Blog Posts, Medicare

What is Medicare Part A?

What is Covered Under Medicare Part A?

Generally, Medicare Part A covers inpatient hospital care, skilled nursing facility care, skilled nursing facility inpatient care, hospice care, and home health care. However, there are restrictions on what Medicare Part A will pay. Conditions, restrictions, and more information can be found on the Medicare website.

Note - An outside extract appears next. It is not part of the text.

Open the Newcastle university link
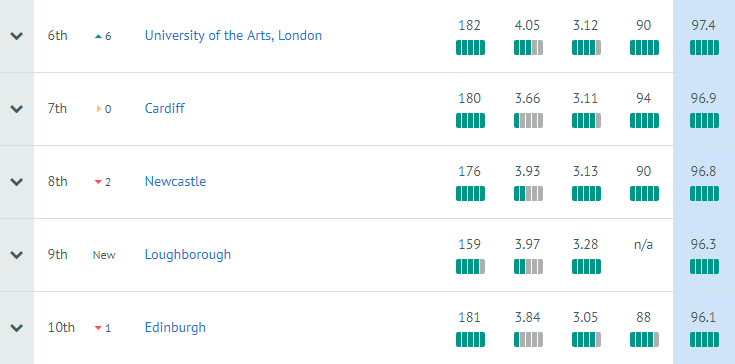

Does Medicare Part A Cover Nursing Homes?

Medicare Part A doesn’t cover nursing home care that is strictly custodial care. Custodial care involves assistance with activities of daily living, including bathing, dressing, and eating. Medicare considers skilled nursing facility care to be care that is “medically necessary” for the patient to receive. Assuming conditions are met, Medicare may cover part of skilled nursing facility care. 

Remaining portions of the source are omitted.